■ Task prompt: Within the entries that follow, show each line where the word "Click" occurs.

#####

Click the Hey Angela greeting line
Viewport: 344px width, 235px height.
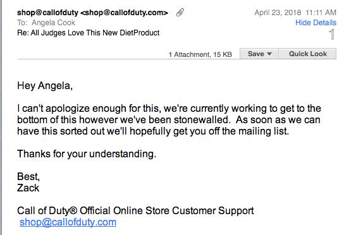[45, 85]
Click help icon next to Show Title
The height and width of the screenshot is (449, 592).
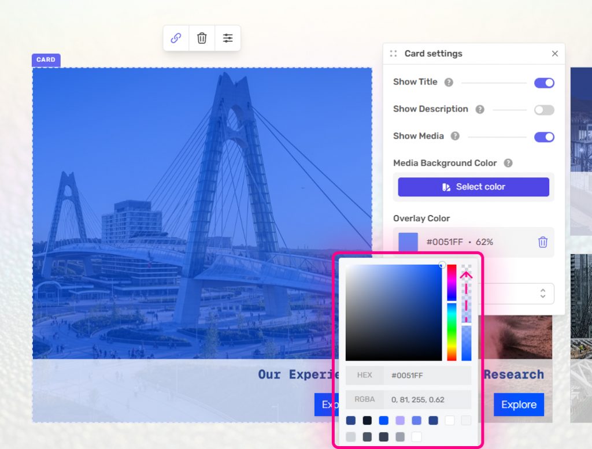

#####

■ The completed task:
Click the Hey Angela greeting line
Click help icon next to Show Title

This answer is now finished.